Exercise task -
Begin at the line that has "Where should I click to: Select" and stop after the line that has "point(1402,187)". Rewrite only those lines, requests included, and scale each click coordinate in the answers by 1.05, rounding to whole numbers with halves rounded up.

Data to use -
☆ ☆ ☆ ☆

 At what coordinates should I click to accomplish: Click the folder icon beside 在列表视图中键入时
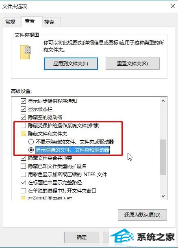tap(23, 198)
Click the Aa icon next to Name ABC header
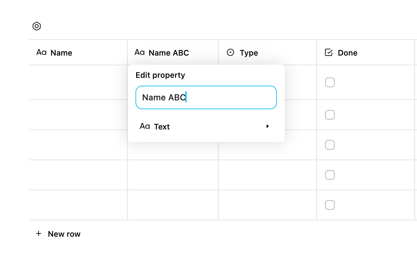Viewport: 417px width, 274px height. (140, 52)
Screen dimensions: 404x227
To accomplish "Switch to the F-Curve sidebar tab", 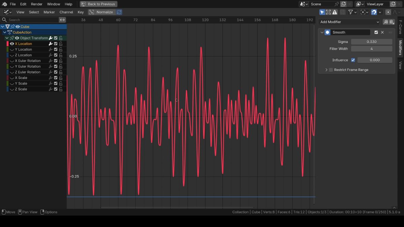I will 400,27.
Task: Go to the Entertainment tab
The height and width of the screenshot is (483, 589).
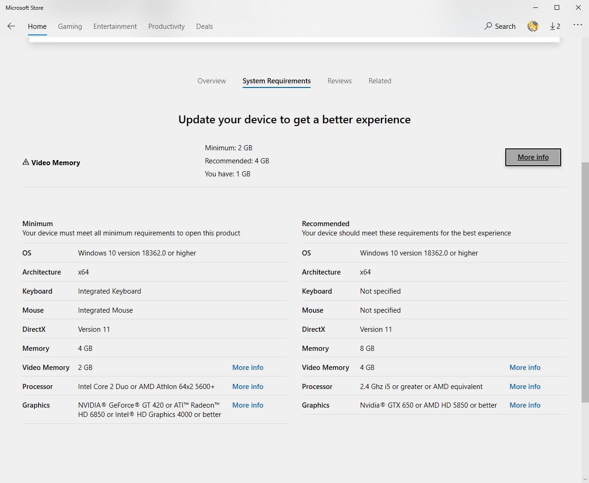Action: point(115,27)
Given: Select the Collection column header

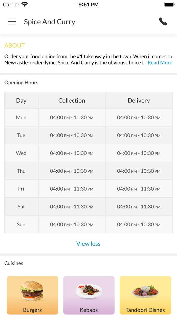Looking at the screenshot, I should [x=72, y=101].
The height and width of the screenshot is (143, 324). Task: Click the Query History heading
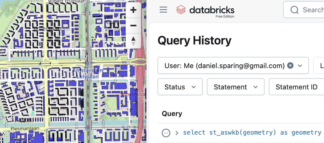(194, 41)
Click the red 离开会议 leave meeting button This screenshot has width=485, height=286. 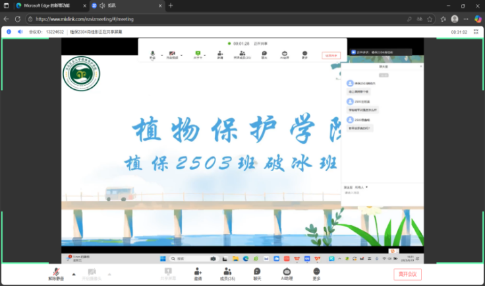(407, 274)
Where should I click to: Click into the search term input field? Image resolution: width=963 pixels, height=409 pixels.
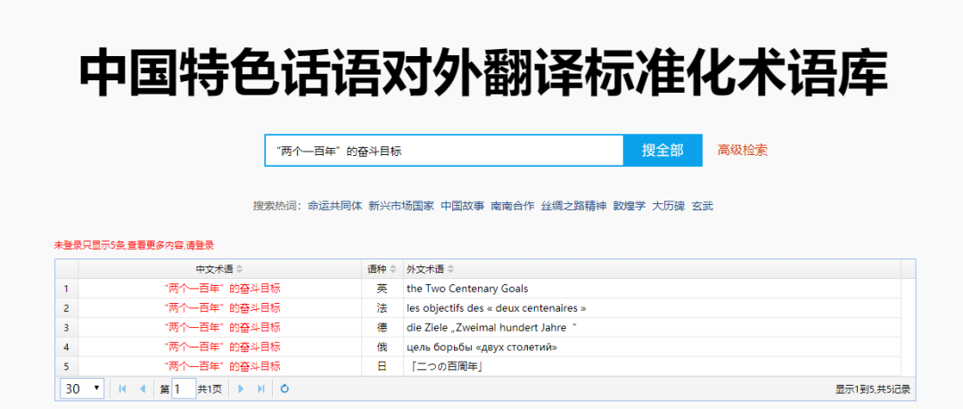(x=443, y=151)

☆ ☆ ☆ ☆

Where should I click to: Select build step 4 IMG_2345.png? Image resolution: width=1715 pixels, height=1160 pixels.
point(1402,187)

☆ ☆ ☆ ☆

The completed task -
Where should I click to: Select build step 4 IMG_2345.png? Image resolution: width=1715 pixels, height=1160 pixels.
point(1472,196)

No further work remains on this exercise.